Religion had the ultimate purpose of making sense of the universe. It did not begin with the intention of becoming exclusive clubs where the inquisitiveness was considered evil. But, society has evolved to a point where man being an in group animal, needing the interdependence, has failed to come up with any competent institution which caters to his need for survival, on a large scale. Political affinities can change. But religious sentiments seldom do and continue for generations. A friend once told me how her husband cannot stand Muslims. He has Muslim friends (I wonder!), but refuses to trust strange Muslims. The identity here is not friend. It is Muslim/Hindu/Jew/Christian friend.


Another question I have is whether globalization has something to do with this accelerated need to belong.  With the cosmopolitism typically associated with globalization, the world does shrink to the point where a person cannot perceive his/her roots as strongly as he/she would like to. It creates a vacuum and the need to force the identity further. What further accentuates this void is the capitalized packaging of religion. Religion thus becomes a commodity and the clergy become the shopkeepers. The subject-verb agreement is extremely distorted to the point where it becomes inordinately hard to trace the origin of each practice. This in turn acts as a constant bubble wrap around the ignorance that religion has nothing to do with faith. Or is it a kind of Barnum effect: catering to the subjective validation of the individuals who descended from social animals and using this evolutionary trait to negatively create spaces that are absolutely isolated?

This brings me to another point. An observation based on the Attukal Pongala. Lakhs of women assemble here at Thiruvananthapuram annually, on a specific day to worship the goddess through rice dish offerings. While the media focuses on clicking the images of Parvathi Omanakuttan or film actresses and writing up about how foreigners are turning up in hordes to give their offerings, there is a section which goes unnoticed in this sensationalized glamourous milieu. The ordinary woman of poverty, who wants to unburden herself for a day and tell the goddess all her woes, hoping she will have some relief. The underprivileged are taught to accept that this is god’s will. That their poverty is fair. The poor cannot contribute much to the rising cathedrals, minarets or gopurams and hence they are god’s least favourites. Charity is a fixture of most religious institutions. We do have to ask whether religious philanthropy is altruistic or not. I will definitely be obliged or to an extent emotionally submissive to someone who bails me out of a tough situation. It could also generate a sort of peripheral persuasion enough for me to start inculcating at least some of the values the person hold.   

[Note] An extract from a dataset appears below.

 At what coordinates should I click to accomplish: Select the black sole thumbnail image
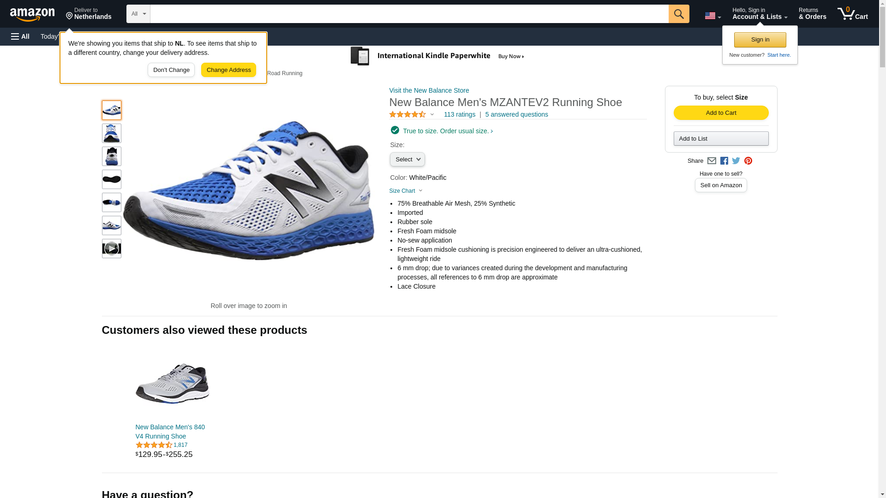click(112, 179)
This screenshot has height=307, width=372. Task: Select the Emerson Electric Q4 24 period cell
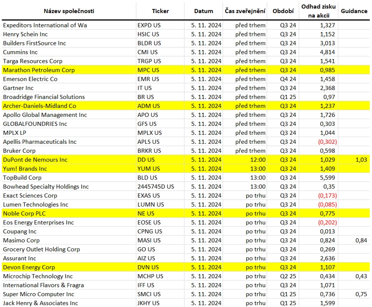tap(288, 79)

There is a widely held view that globally, religion as a direct cause of violence is rare. But when you take every ethnic, geopolitical or purely political conflict, you cannot depreciate the role of religious sentiments. Though the groups may not be fighting over theological issues or spiritual practices, the religious-cultural identity markers usually utilize the faith based sectarian symbols which the people are emotionally attached to.  Even the culturalism can give way to a sentiment of religious-nationalism, which we see around us, arising even in India.

This is a situation which is worsening every day. We can easily say that I have my beliefs and you have yours and that our Constitution guarantees us the Right to Freedom of Religion. But we really have to ask ourselves whether it is the right Right or Freedom. Something that distorts the very nature of diversity hardly encompasses the natural diversity. So the next time you make a contribution to your temple or mosque or church, ask yourself whether it is the right thing to do. Or step it up a notch and kindle the thought whether religion is more important than faith or not.

I find no better quote to wind this musing up with, than Stendhal on religion: ‘All religions are founded on the fear of the many and the cleverness of the few.’. 

3 comments:

Rakesh Ahir said...

Excellent reading. Yes there is a show down going on between all the religious places. The race has been necessitated for staying at top, otherwise how will they be able to sell more.

Azgar said...

i love the fact that you 'think', but you don't think deeply enough :)

Azgar said...

i love the fact that you 'think', but you don't think deeply enough :)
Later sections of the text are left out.